Origins of life and evolution of the biosphere

, Volume 17, Issue 2, pp 155–169

How many genes to start with? A computer simulation about the origin of life

Authors

  • Ursula Niesert
    • Institut für Biologie III
Article

DOI: 10.1007/BF01808243

Cite this article as:
Niesert, U. Origins Life Evol Biosphere (1987) 17: 155. doi:10.1007/BF01808243

Abstract

A geneticist's view on the origin of life would focus on individual nucleic acid molecules rather than on their concentrations, on stochastics rather than on differential equations.

The ‘package model’ envisages primordial compartments that contain ensembles of primordial genes. These are replicated independently from each other. During package fission they are distributed to two daughter packages. Packages with a complete ensemble of genes can continue to propagate. However, mutations as well as the stochastic nature of replication and package fission occasionally cause arising packages to miss genes from the ensemble, thus resulting in the death of those packages.

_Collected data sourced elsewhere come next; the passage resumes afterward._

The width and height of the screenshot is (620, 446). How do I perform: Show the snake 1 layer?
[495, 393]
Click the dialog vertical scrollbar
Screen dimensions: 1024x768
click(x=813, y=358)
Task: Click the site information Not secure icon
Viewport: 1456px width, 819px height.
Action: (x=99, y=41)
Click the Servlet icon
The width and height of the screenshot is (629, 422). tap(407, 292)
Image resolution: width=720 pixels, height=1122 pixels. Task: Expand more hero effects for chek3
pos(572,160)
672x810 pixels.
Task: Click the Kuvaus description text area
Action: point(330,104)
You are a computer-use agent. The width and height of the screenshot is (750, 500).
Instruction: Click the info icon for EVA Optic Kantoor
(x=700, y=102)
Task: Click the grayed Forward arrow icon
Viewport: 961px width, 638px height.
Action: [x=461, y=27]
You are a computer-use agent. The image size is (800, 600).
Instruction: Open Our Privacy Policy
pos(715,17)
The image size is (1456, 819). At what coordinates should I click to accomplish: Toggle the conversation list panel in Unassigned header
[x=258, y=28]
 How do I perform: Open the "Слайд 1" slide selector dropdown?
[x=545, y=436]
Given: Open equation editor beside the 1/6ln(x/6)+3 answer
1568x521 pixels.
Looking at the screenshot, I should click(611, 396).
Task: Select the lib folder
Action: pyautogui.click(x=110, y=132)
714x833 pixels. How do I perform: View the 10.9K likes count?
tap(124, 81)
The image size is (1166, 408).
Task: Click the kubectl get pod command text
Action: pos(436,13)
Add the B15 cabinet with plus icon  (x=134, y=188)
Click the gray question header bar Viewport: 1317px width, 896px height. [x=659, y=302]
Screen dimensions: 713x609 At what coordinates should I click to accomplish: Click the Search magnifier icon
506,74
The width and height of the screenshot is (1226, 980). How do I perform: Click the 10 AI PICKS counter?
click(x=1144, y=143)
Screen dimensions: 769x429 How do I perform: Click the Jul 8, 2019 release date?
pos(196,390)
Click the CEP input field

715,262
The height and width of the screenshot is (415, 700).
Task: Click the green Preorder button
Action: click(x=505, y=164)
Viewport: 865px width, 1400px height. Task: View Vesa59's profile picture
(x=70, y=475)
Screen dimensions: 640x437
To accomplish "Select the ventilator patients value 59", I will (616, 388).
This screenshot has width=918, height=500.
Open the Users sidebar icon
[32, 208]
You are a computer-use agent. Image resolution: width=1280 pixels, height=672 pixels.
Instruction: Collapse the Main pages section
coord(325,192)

A computer simulation, considering the complementarity of RNA as well as abortive termination of replication, yielded results that are similar to those of a preliminary simulation irrespective of these parameters: the results suggest that life could not have started with more than 3 genes, or else the primordial replicase would have to achieve at least a reduction of the replicational error rate by a factor of 13 and a reduction of undue chain termination by a factor of 10 to 25.